The corner of the Internet reserved for music news is all abuzz over the digital-royalties agreement agreed to by the RIAA, the Digital Media Association, and several publishers’ and songwriters’ groups; the agreement puts into place a royalty structure for music distributed through certain online models. Still, besides just what’s in the press release, what does this actually mean?
So far, the meat of the news boils down to this: “Who knows, especially since the initial announcement left out quite a few details.” The biggest news to come out of today’s agreement: For the first time, royalty prices have been set specifically for digital distribution methods of music. In the past, those numbers were either hashed out via a legal settlement or party-to-party negotiation, or they were indexed to sales of physical product. Today’s agreement ushers in, at the very least, a new era of digital-specific rights.
····················
> [To do]:
1/ Answer each question from the royalties article.
(a) Which parties agreed to the digital-royalties agreement?
(b) What does the agreement put into place?
(c) In the past, how were royalty numbers arrived at?
2/ Decide whether each statement agrees with the royalties article, and support each answer with a quotation from it.
(a) The RIAA reached the agreement on its own.
(b) The initial announcement gave full details of the agreement.
(c) Royalty prices have now been set specifically for digital distribution for the first time.
3/ List every means the royalties article gives for how royalty numbers were determined in the past.

> [Given data]:
····················
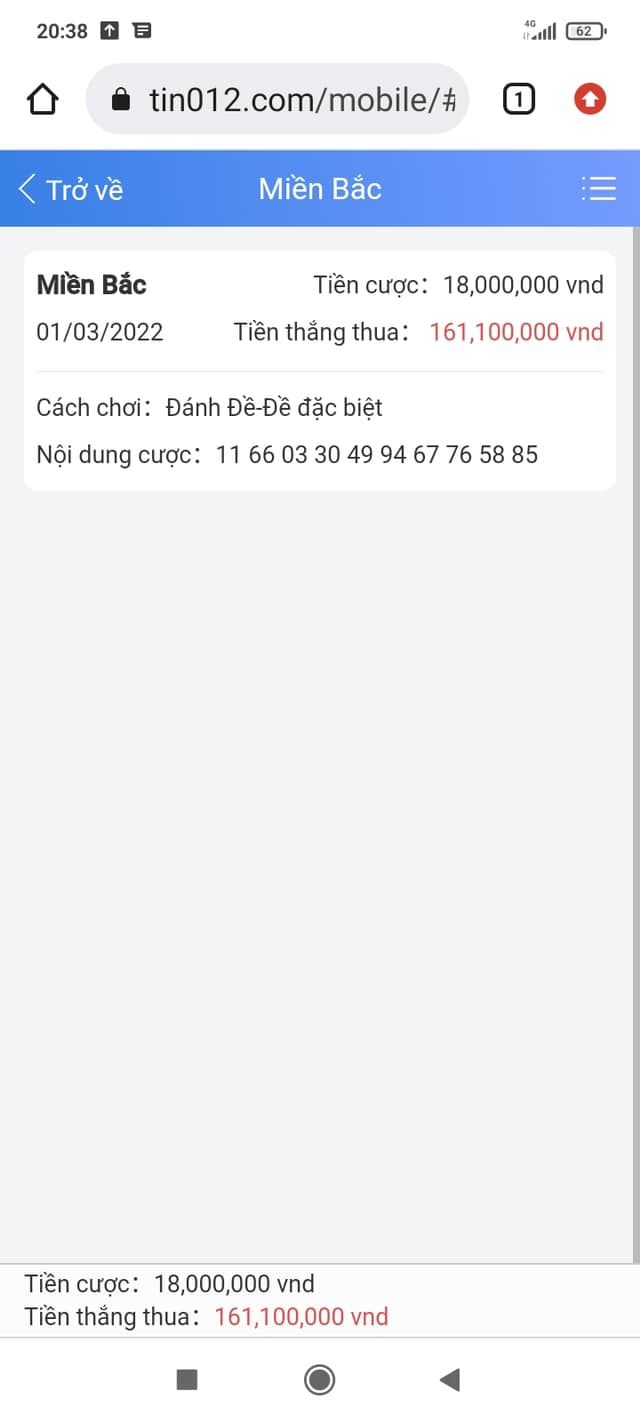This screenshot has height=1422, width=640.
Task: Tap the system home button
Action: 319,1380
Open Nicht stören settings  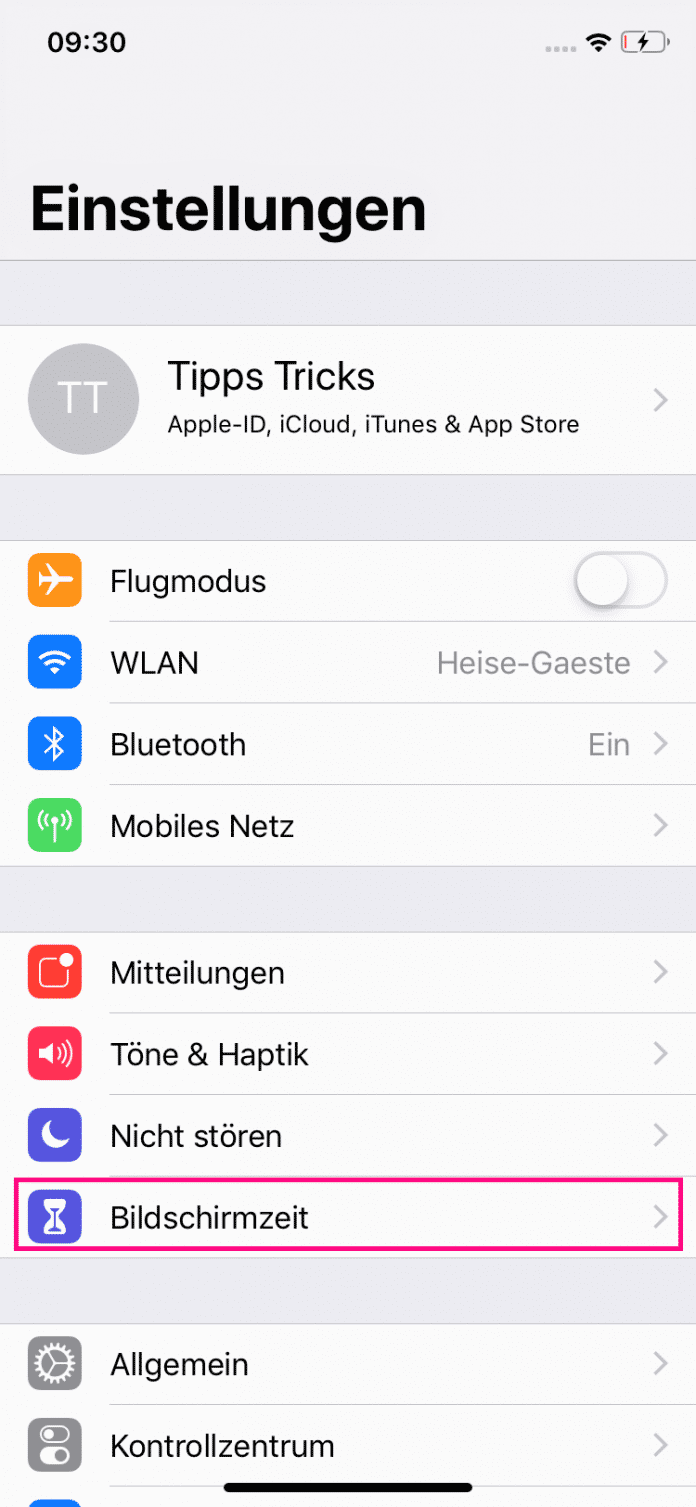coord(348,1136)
····················
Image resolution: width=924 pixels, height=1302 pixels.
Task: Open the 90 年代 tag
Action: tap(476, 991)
····················
> [Problem solutions]:
1/
(a) The RIAA, the Digital Media Association, and several publishers' and songwriters' groups.
(b) A royalty structure for music distributed through certain online models.
(c) They were either hashed out via a legal settlement or party-to-party negotiation, or indexed to sales of physical product.

2/
(a) No: "agreed to by the RIAA, the Digital Media Association, and several publishers’ and songwriters’ groups"
(b) No: "the initial announcement left out quite a few details"
(c) Yes: "For the first time, royalty prices have been set specifically for digital distribution methods of music."

3/
- A legal settlement
- Party-to-party negotiation
- Indexing to sales of physical product